Markets broadly have turned away since the weekend from the Trump-driven “risk-off” plays that knocked the dollar last week, helped by an all-clear in an FBI investigation of Clinton’s use of personal email while secretary of state.
A Trump victory would come as a shock, as the market is pricing in less than a 30 percent chance of that happening. But investors were still mindful of the precedent of Britain’s referendum on EU membership in June, which confounded the polls by delivering a shock vote for Brexit.
More broadly, a Trump victory would be expected to drive capital into the perceived security of the Japanese yen and Swiss franc, and to a lesser extent into the euro. Both fell against the dollar in morning trade in Europe.
“We’ve seen the dollar supported this morning, with expectations for the election dominating,” said Clara Leonard, an FX strategist with French bank BNP Paribas in London.
The dollar, steadily on the rise in recent months, dipped just over 2 percent against the basket of currencies that measures its broader strength after a surge for Trump in the polls 10 days ago.
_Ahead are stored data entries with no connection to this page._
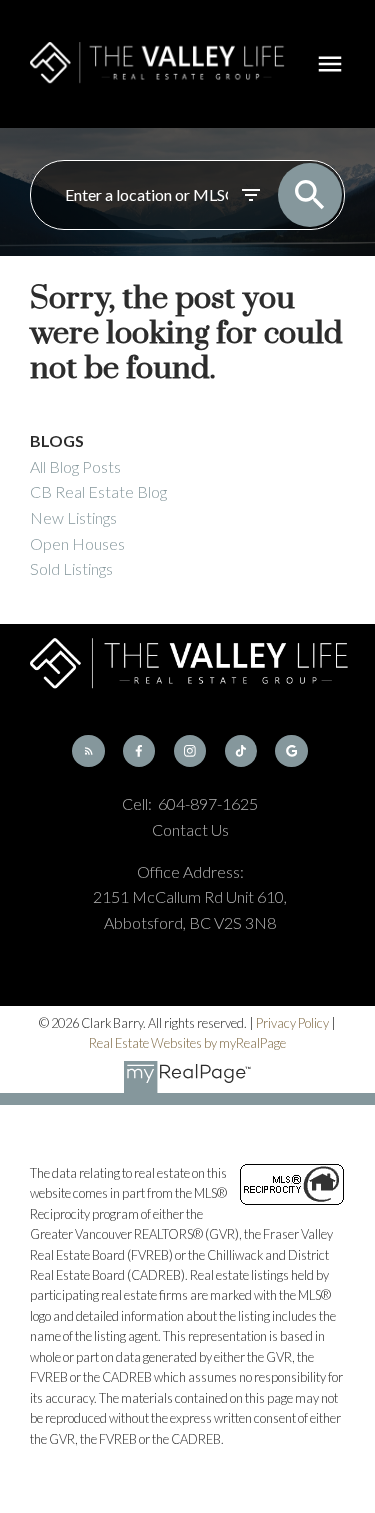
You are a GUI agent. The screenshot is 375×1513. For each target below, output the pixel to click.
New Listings (73, 517)
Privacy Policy (292, 1023)
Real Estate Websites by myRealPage (187, 1043)
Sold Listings (71, 568)
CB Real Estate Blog (98, 491)
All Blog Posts (75, 466)
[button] (88, 751)
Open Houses (77, 543)
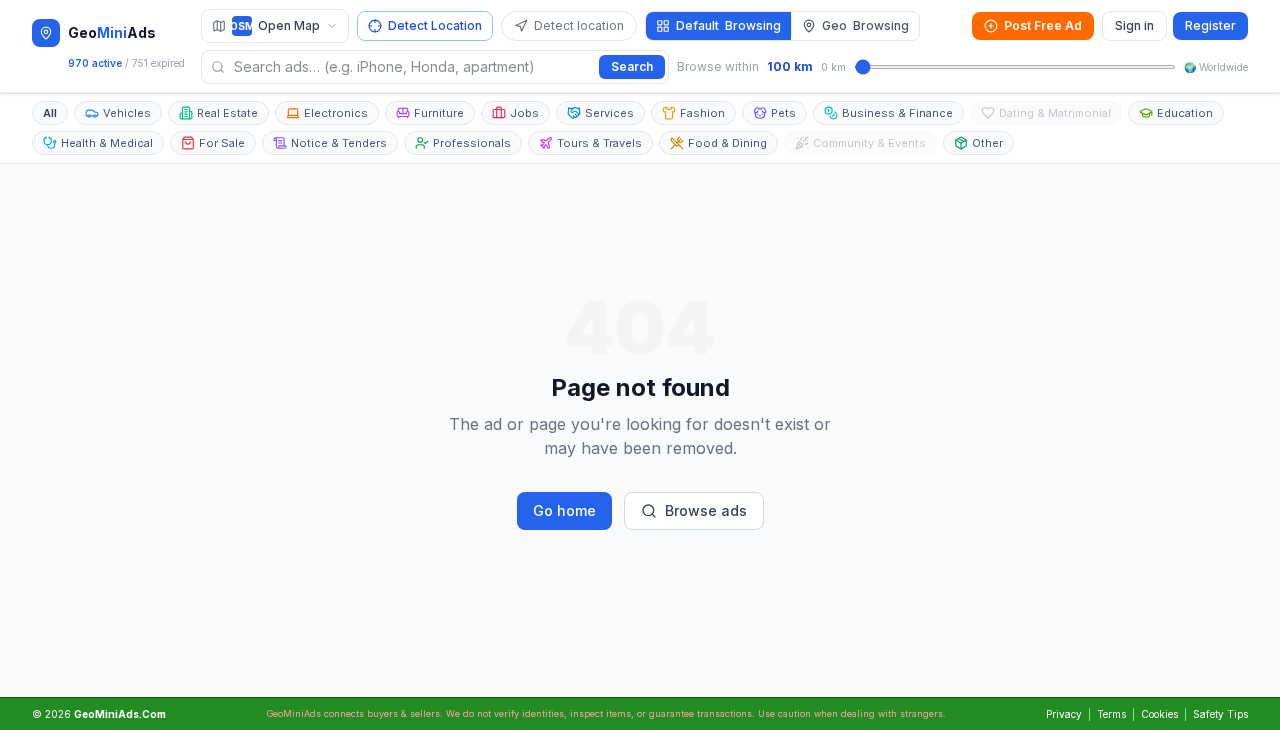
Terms (1111, 714)
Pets (783, 113)
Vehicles (127, 113)
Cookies (1159, 714)
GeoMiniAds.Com (120, 714)
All (50, 113)
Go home (564, 510)
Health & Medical (107, 143)
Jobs (524, 113)
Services (609, 113)
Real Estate (227, 113)
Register (1210, 25)
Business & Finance (897, 113)
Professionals (472, 143)
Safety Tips (1220, 714)
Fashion (702, 113)
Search (632, 66)
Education (1185, 113)
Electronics (336, 113)
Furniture (439, 113)
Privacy (1064, 714)
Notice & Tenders (339, 143)
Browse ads (706, 510)
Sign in (1134, 25)
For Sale (222, 143)
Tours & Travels (599, 143)
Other (987, 143)
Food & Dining (727, 143)
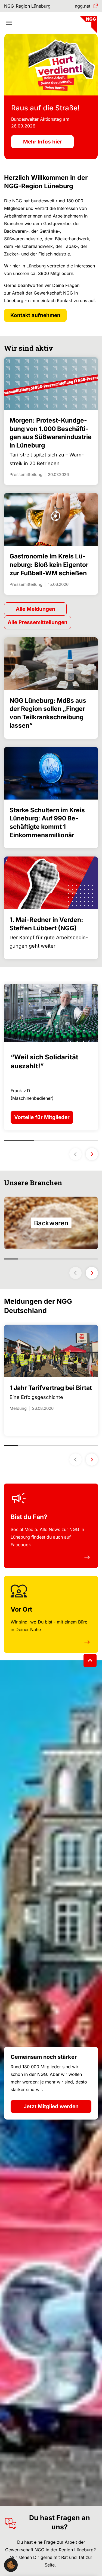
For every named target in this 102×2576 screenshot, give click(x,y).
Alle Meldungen (35, 609)
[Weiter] (92, 1273)
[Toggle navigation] (8, 22)
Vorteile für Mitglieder (42, 1117)
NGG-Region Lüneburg (27, 6)
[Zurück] (75, 1273)
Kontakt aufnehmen (35, 315)
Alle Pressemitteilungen (37, 622)
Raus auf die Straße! (45, 108)
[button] (11, 2564)
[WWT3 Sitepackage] (88, 22)
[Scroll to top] (90, 1660)
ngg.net (82, 6)
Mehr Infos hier (42, 142)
Data from exchange-traded funds provider ETF Securities showed its mostly retail client base had moved $51 million out of long positions in the dollar – or bets on it to rise – in the past month. Last week’s outflow was the biggest since early July, it said.
The dollar index was flat on the day on Tuesday at 97.585. It was up around a quarter of a percent at 104.76 yen and steady against the euro at $1.1040.
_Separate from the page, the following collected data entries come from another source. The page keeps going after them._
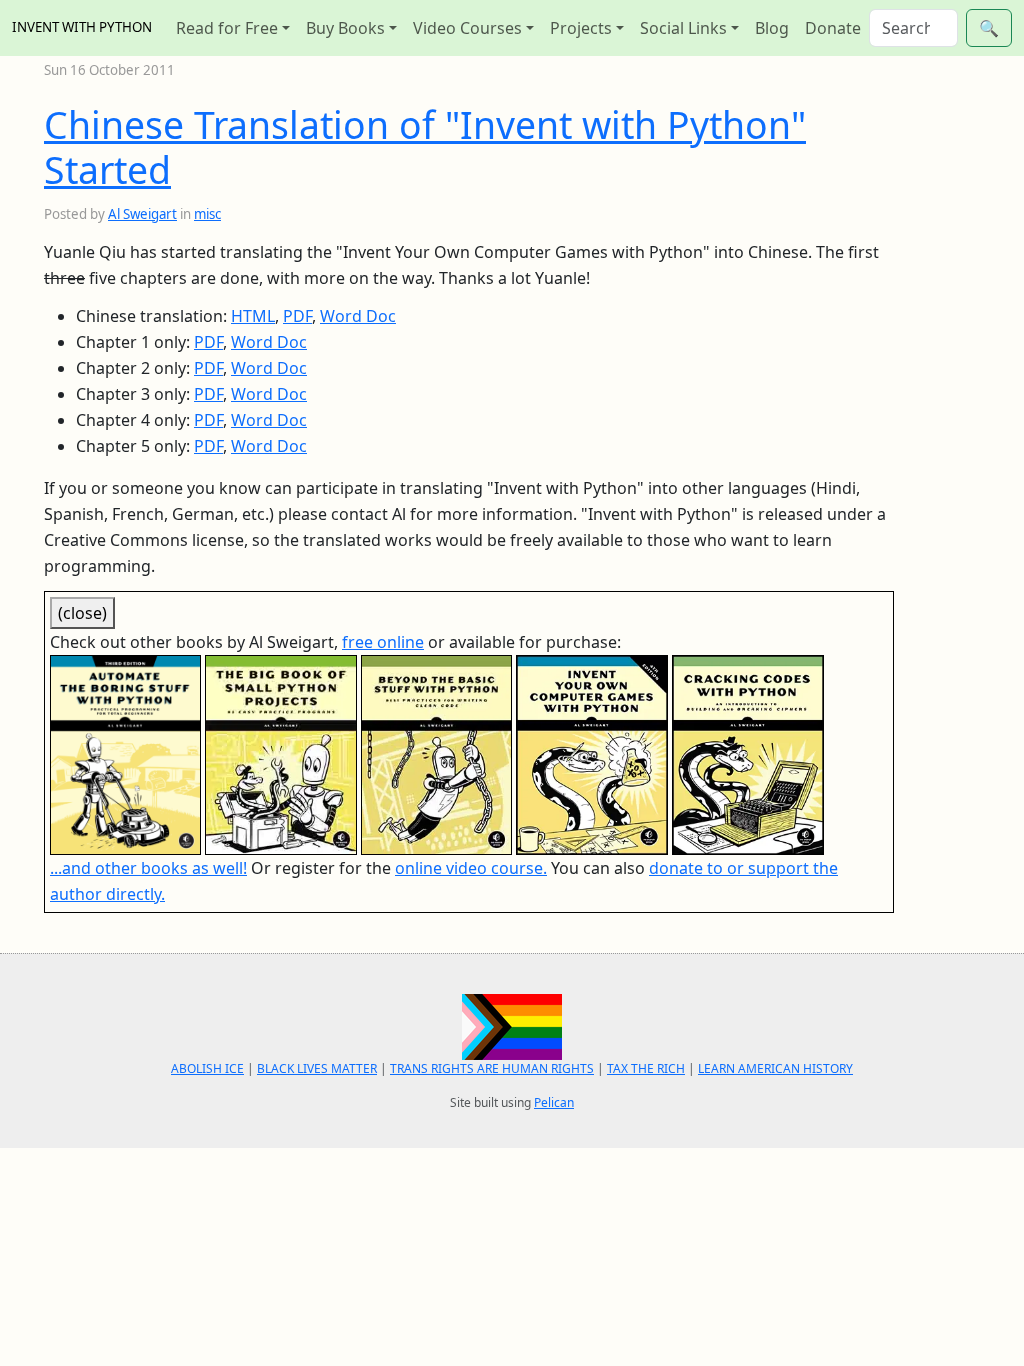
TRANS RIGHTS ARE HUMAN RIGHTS (492, 1068)
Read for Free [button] (227, 28)
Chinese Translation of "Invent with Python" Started (425, 147)
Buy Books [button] (345, 28)
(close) (82, 613)
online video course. (471, 868)
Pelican (554, 1102)
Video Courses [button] (467, 28)
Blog (772, 28)
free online (383, 642)
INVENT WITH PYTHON (82, 27)
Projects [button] (581, 28)
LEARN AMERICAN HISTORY (775, 1068)
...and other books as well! (148, 868)
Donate (833, 28)
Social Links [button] (683, 28)
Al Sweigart (142, 214)
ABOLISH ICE (207, 1068)
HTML (253, 316)
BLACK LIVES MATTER (317, 1068)
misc (207, 214)
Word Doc (358, 316)
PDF (297, 316)
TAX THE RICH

“Versus the yen the market pricing is for a 3-4 percent fall on a surprise outcome,” said Josh O’Byrne, a currency strategist with U.S. bank Citi in London.
“All the volatility is priced on that side … but it doesn’t feel like it will have quite as much of an impact as the Brexit vote, at least for G10 currencies.”
Sterling sank by more than 10 percent in the aftermath of Britain’s vote to leave the EU.
Elsewhere, a bigger than anticipated dip in China’s exports and imports knocked as much as a third of a percent off the Australian dollar, pointing to weak domestic and global demand in the biggest buyer of Chinese commodities.
China’s renminbi was also nearing 6.80 per dollar and is expected to suffer badly if Clinton wins.
“The China economy remains stagnant,”said Masashi Murata, senior currency strategist at Brown Brothers Harriman in Tokyo.
“The renminbi is likely to continue to drop against the U.S. dollar and the euro due to capital outflows and the negative outlook for the Chinese economy.”
Japanese Finance Minister Taro Aso said on Tuesday that Tokyo would need to respond to currency market moves if results of Tuesday’s U.S. election were to cause a sudden spike in the yen.
“I won’t comment on results of other country’s elections. But if it were to affect currencies, we would need to watch and respond, as stability in currencies is always important,” Aso told reporters after a cabinet meeting.